EXERCISE BRIEF:
Retype the entries from the line containing "How do I perform: Click 通讯交换 location link?" through the line containing "Looking at the", including both of those lines. Omit the pictures from your answer.

GIVEN DATA:
>> Begin

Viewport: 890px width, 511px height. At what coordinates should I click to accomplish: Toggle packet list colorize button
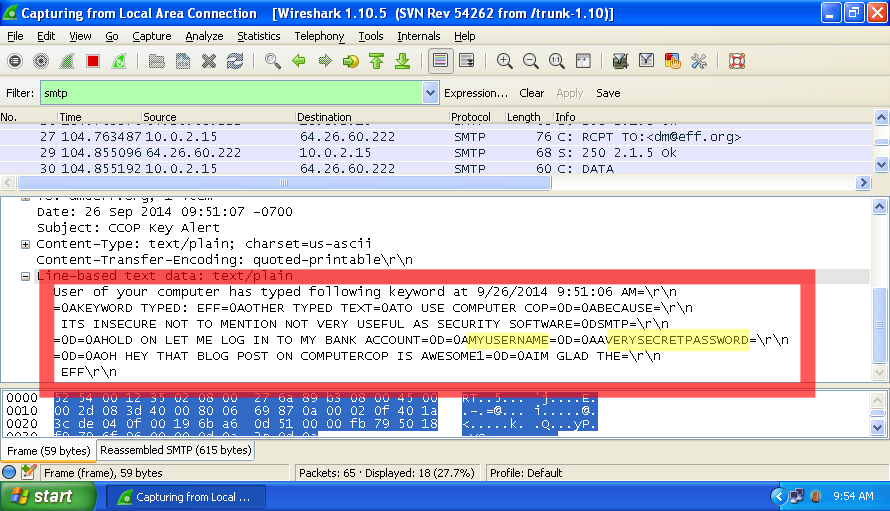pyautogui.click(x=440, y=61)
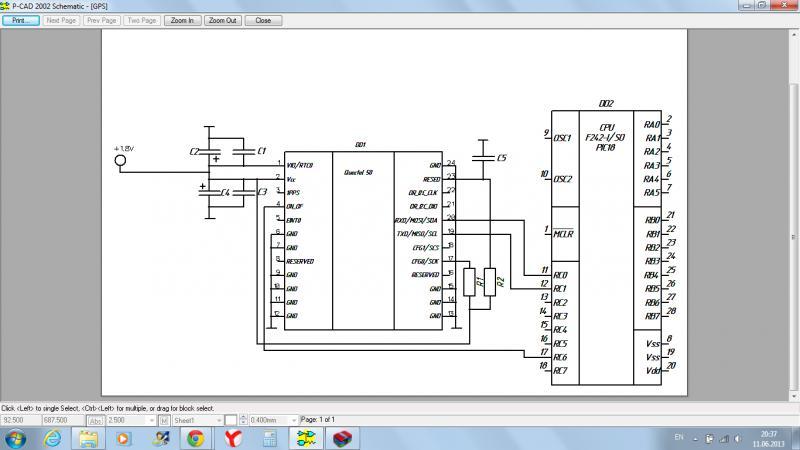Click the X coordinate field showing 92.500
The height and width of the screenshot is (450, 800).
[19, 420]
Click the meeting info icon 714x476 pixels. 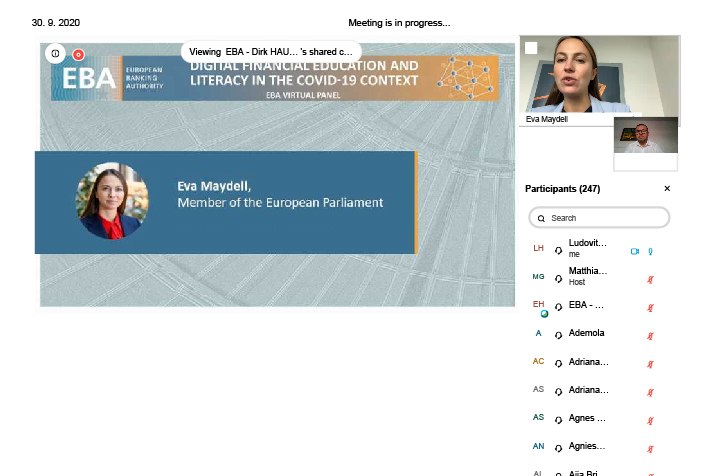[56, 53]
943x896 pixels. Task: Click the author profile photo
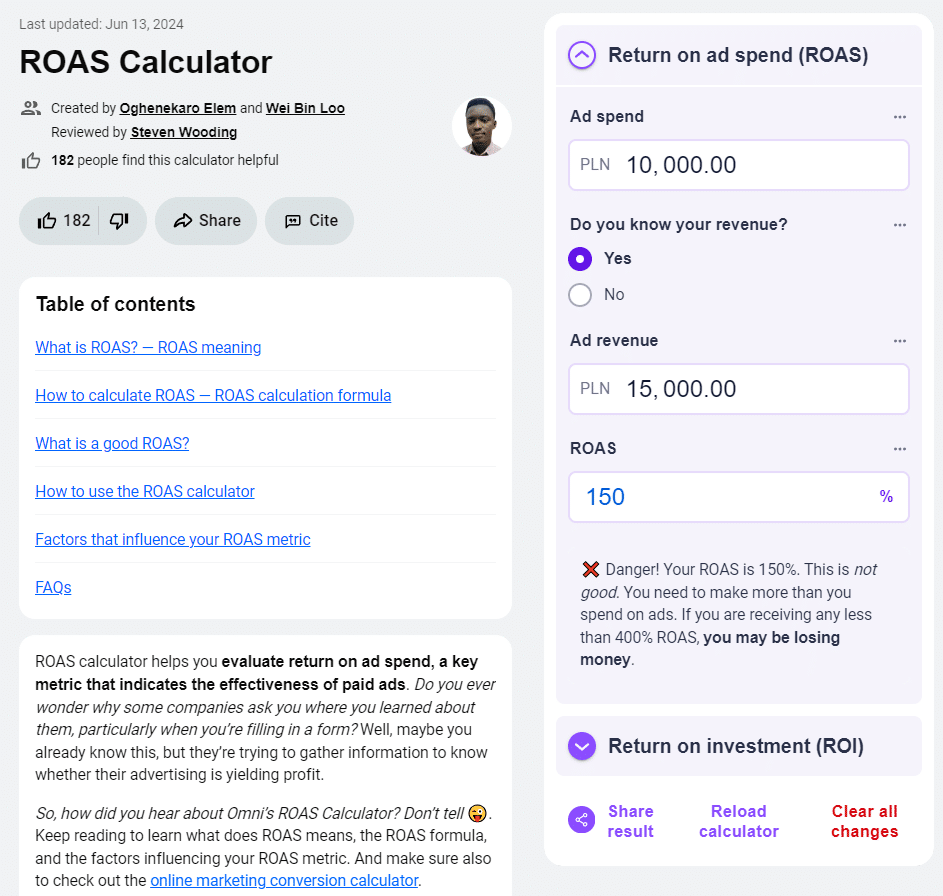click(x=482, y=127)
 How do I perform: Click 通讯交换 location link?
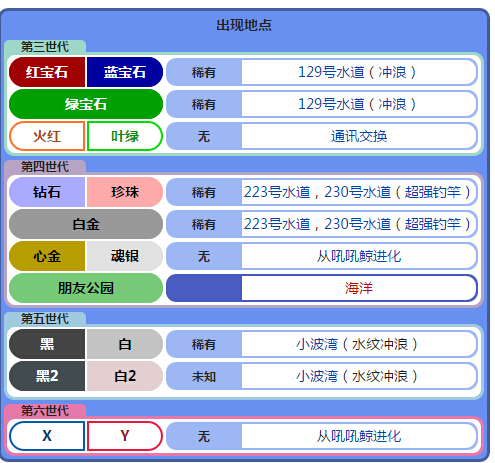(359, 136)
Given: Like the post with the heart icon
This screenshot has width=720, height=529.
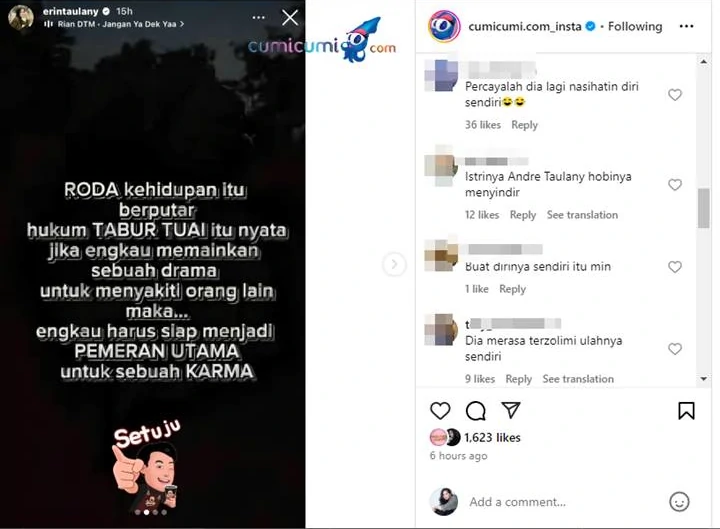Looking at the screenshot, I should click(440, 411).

>> End
>> Begin

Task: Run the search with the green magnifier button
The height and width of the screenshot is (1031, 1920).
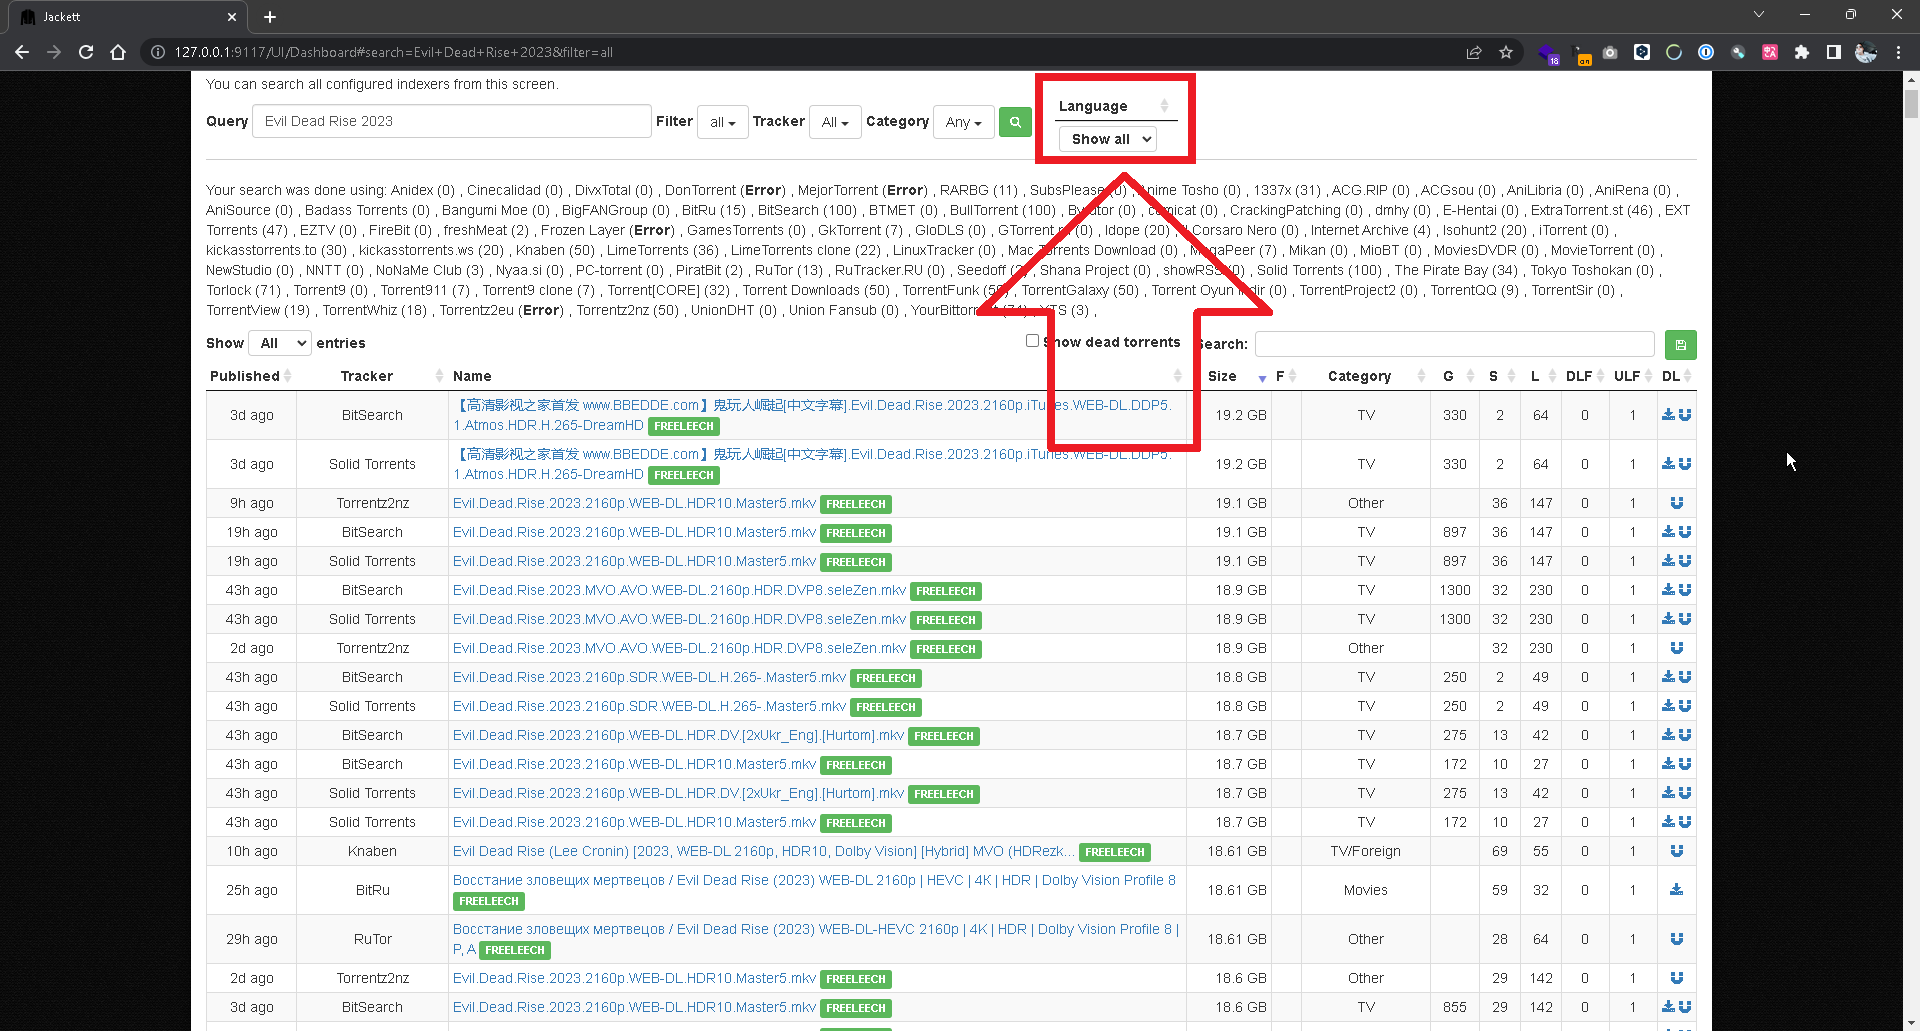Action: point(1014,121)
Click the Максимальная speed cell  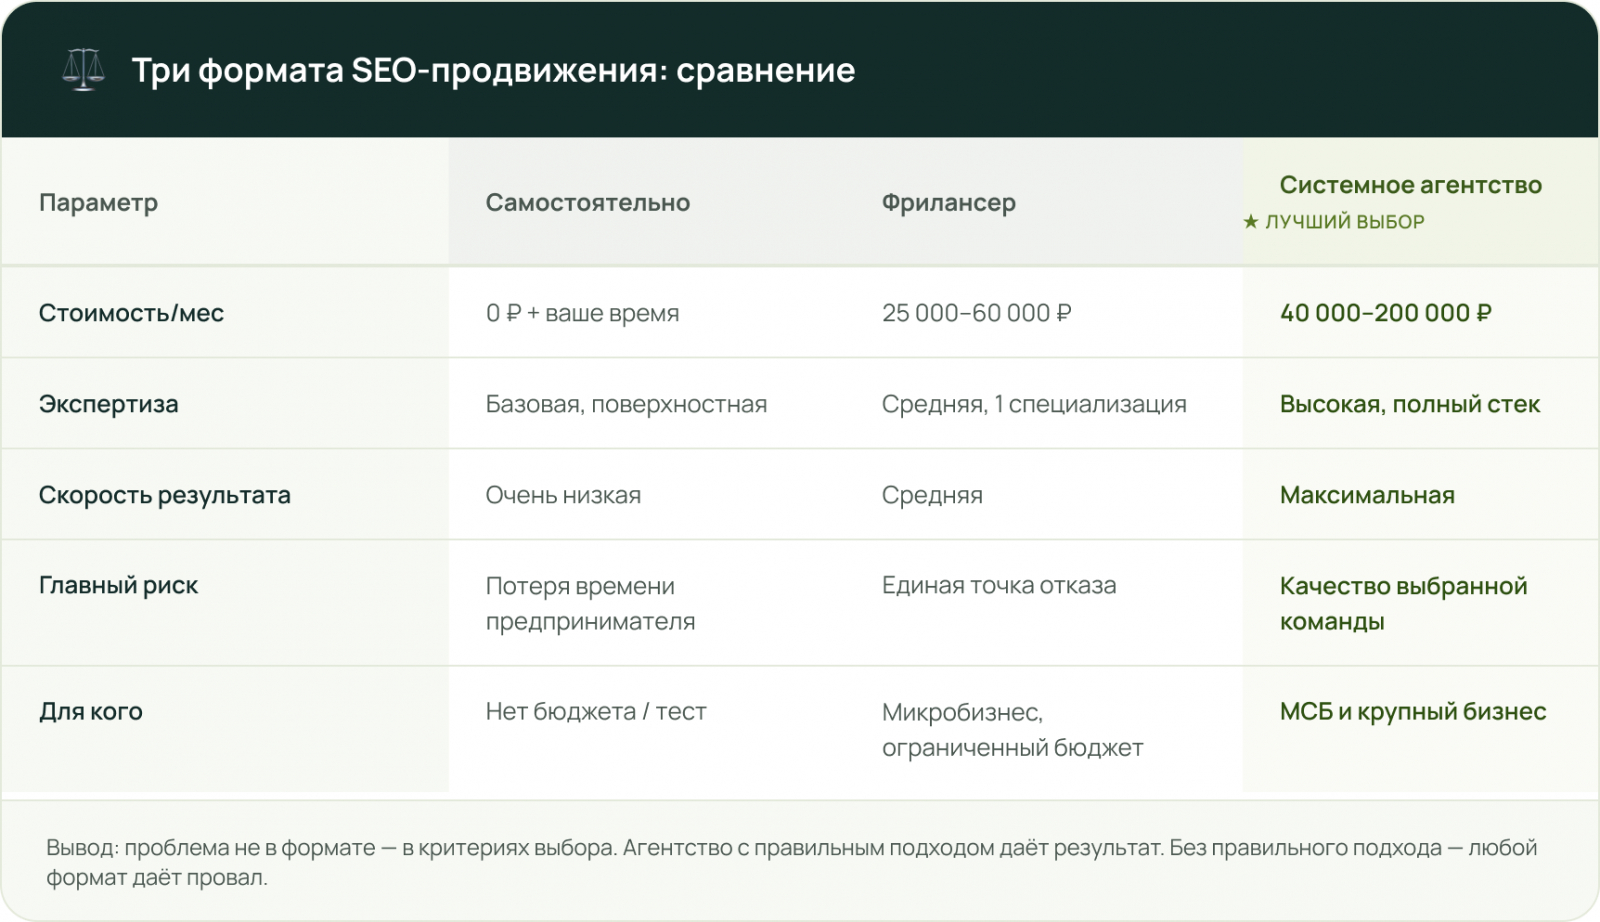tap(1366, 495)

>> End
>> Begin

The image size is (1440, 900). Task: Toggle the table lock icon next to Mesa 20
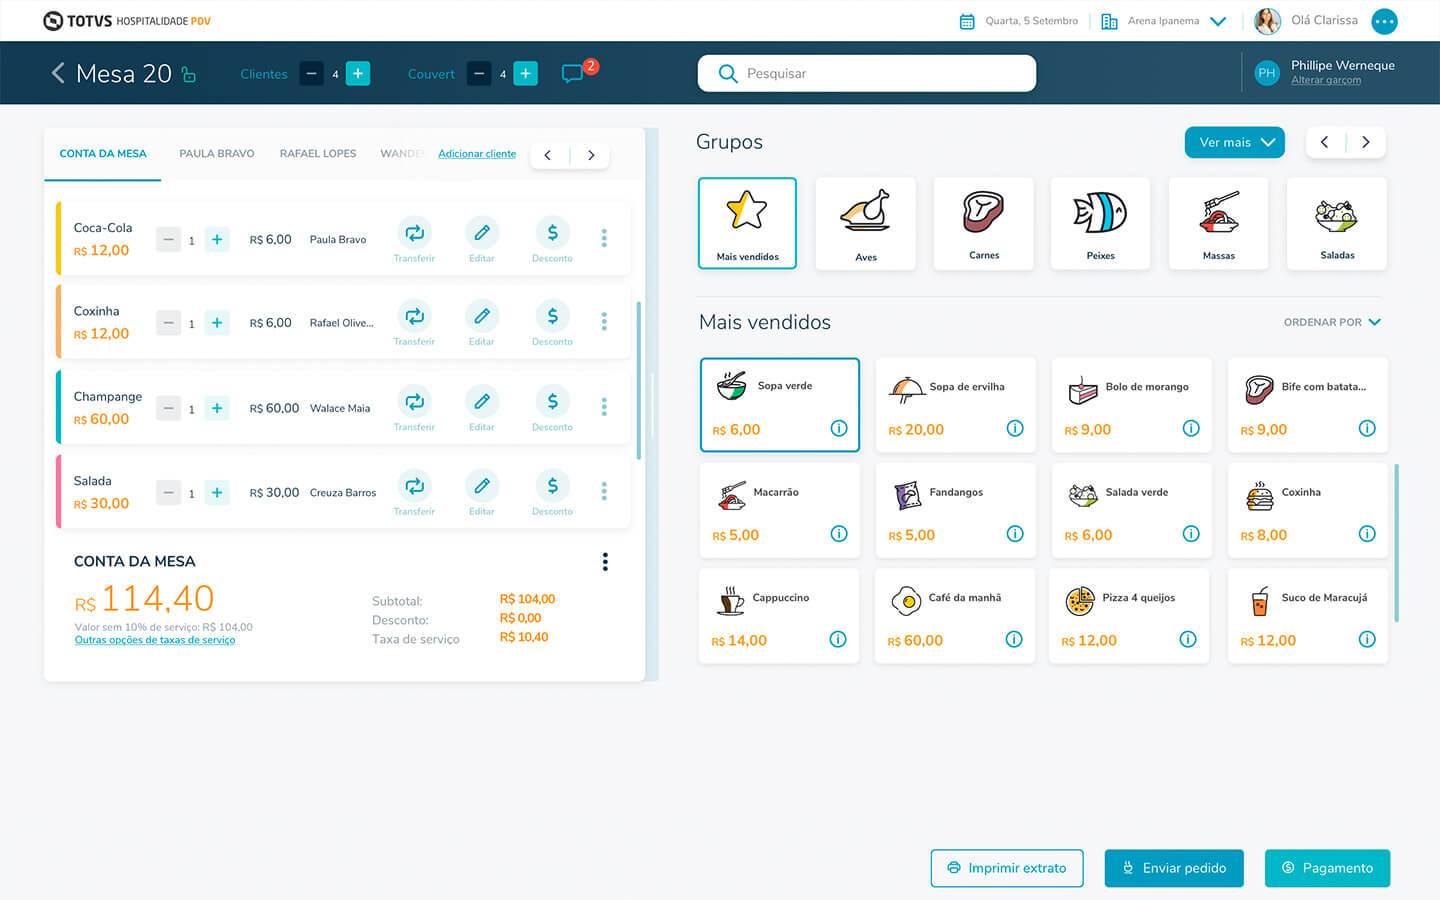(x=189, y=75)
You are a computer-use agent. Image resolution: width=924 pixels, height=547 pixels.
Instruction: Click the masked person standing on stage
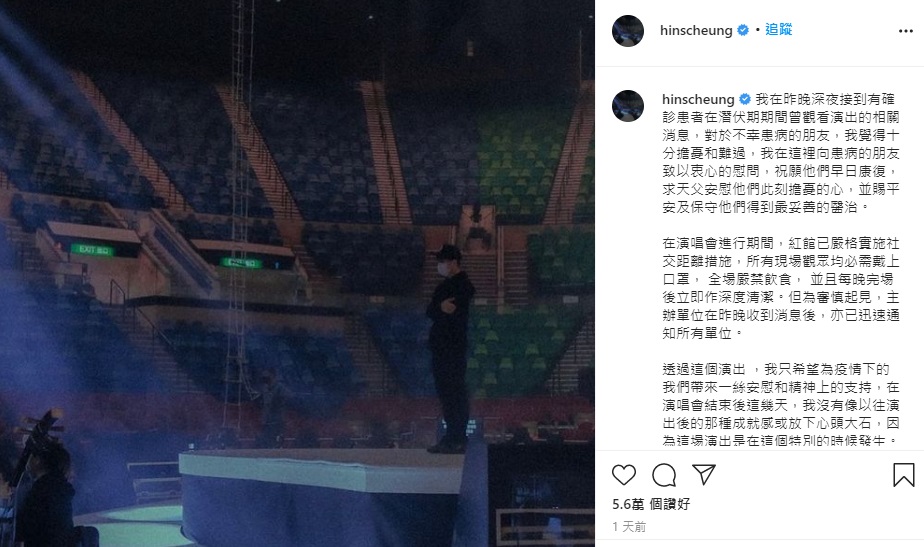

>> End

THE OUTPUT:
 How do I perform: Click 通讯交换 location link?
(359, 136)
Given: Like the post with the heart icon
This screenshot has width=720, height=529.
Looking at the screenshot, I should click(440, 411).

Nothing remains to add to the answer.